--- Excerpted passage Enclosed Below ---

Is your dog bold and adventurous? Or timid, aggressive, or fearful in new situations?
Especially after the pandemic‑related lockdowns, some pet parents worry if it’s safe to have friends or family visit without getting jumped on—or even bitten.
Pet parents who wait too long to introduce their puppies to new people, animals, sights, smells, and experiences may notice that it gets harder after a few months. Puppies grow up fast and can develop behaviors related to fear and separation anxiety.
The first question you may have is, “What is socialization for your dog?”
Simply put, it’s how you can prepare your puppy or dog to be comfortable and to interact safely with people and other animals.
Socialization is an important part of being a pet parent. Dogs are social animals that need to understand the rules and boundaries of interacting with others in different situations. It’s up to us to teach them what the world is about, and how to respond when they experience something (or someone) new and different. That is, appropriate socialization can lead to a well‑behaved dog.
Without proper socialization, puppies can develop behavioral issues that can challenge even the strongest bonds with pet parents. According to the position paper on puppy socialization from the American Veterinary Society of Animal Behavior, behavioral problems are one reason why people relinquish dogs to shelters. Also, if the behavior problem continues or worsens over time, these puppies may never grow up to be good household pets and be humanely euthanized before 3 years of age.
Many pet parents enroll in puppy socialization classes where qualified trainers use positive reinforcement techniques to introduce puppies to a variety of experiences and teach them how to play safely with others.
Puppies should be gently handled shortly after birth to get used to people touching them on any part of their bodies. Socialization for a puppy typically starts at 3 weeks of age. It’s a process. It takes time, repetition, and for everyone to interact with them as consistently as possible. The process requires effort; good behavior must be reinforced, and puppies should be allowed to say no if they don’t want to interact with people, other animals, or things.
Puppies that come from reputable breeders have usually started the initial phase of socialization. Pet shelters and foster groups may also play a role in socializing puppies in their care. These pups have a head start on socialization.
But some puppies didn’t have such a great start. If your pup was abandoned at a young age (less than 12 weeks of age, which is the same as being 3 months old) or came from a puppy mill or pet store, they might have limited experience. They may have been confined to a cage with little chance to play with humans or other animals. Pups from these backgrounds often need extra care and attention to make sure they adjust to their new home.

--- End of Enclosed Excerpted passage ---
--- Source material Enclosed Below ---

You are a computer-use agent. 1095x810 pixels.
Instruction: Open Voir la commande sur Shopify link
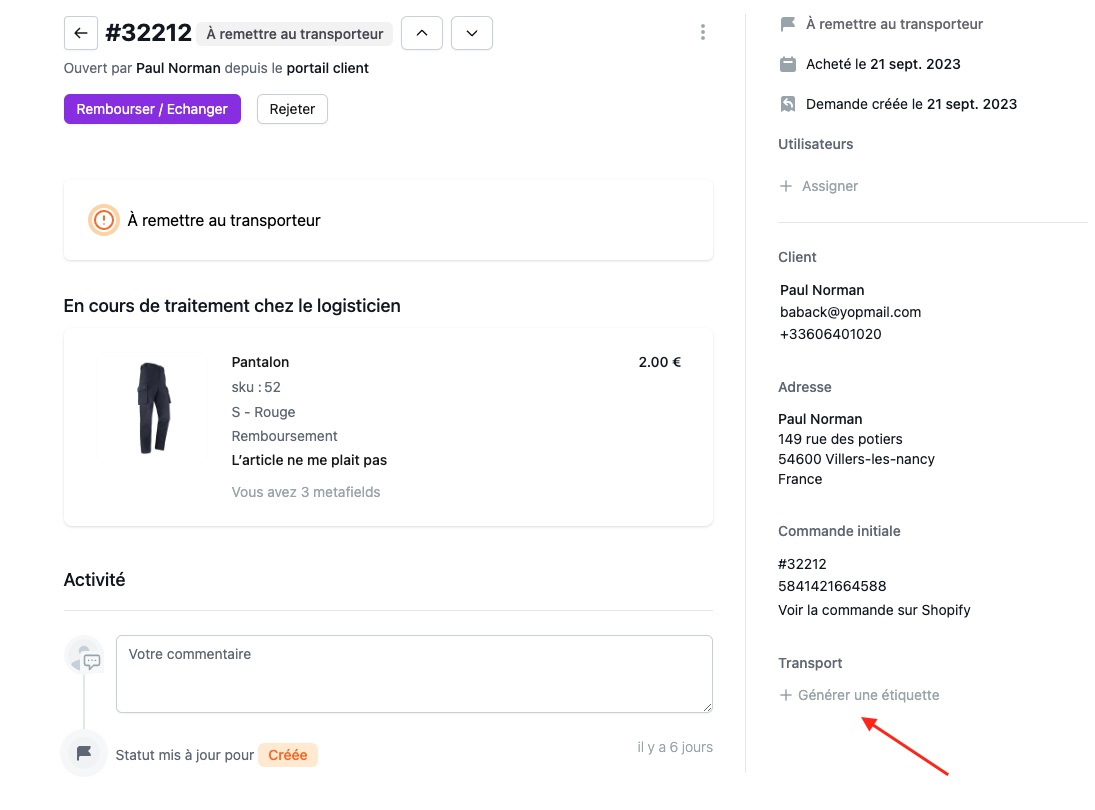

--- End of Enclosed Source material ---
--- Source material Enclosed Below ---

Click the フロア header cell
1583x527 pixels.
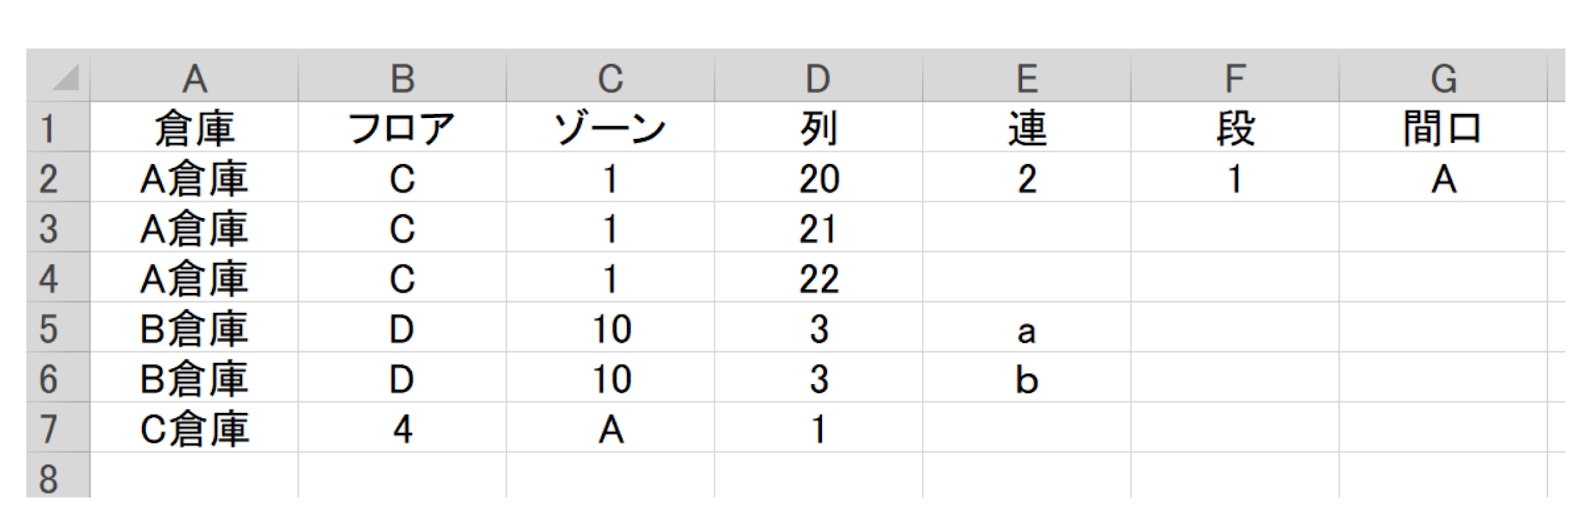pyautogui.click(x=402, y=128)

--- End of Enclosed Source material ---

**Assignment A**
Reproduce the dog socialization text from "Pet parents who" to "and other animals.", substituting "stress" for "separation anxiety".
**Assignment B**
Answer these questions from the dog socialization text.
(i) At what age does socialization for a puppy typically start?
(ii) Which organization's position paper on puppy socialization does the text cite?
(iii) Before what age may puppies whose behavior problems continue or worsen be humanely euthanized?

**Exercise result A**
Pet parents who wait too long to introduce their puppies to new people, animals, sights, smells, and experiences may notice that it gets harder after a few months. Puppies grow up fast and can develop behaviors related to fear and stress.
The first question you may have is, “What is socialization for your dog?”
Simply put, it’s how you can prepare your puppy or dog to be comfortable and to interact safely with people and other animals.

**Exercise result B**
(i) 3 weeks of age
(ii) The American Veterinary Society of Animal Behavior
(iii) 3 years of age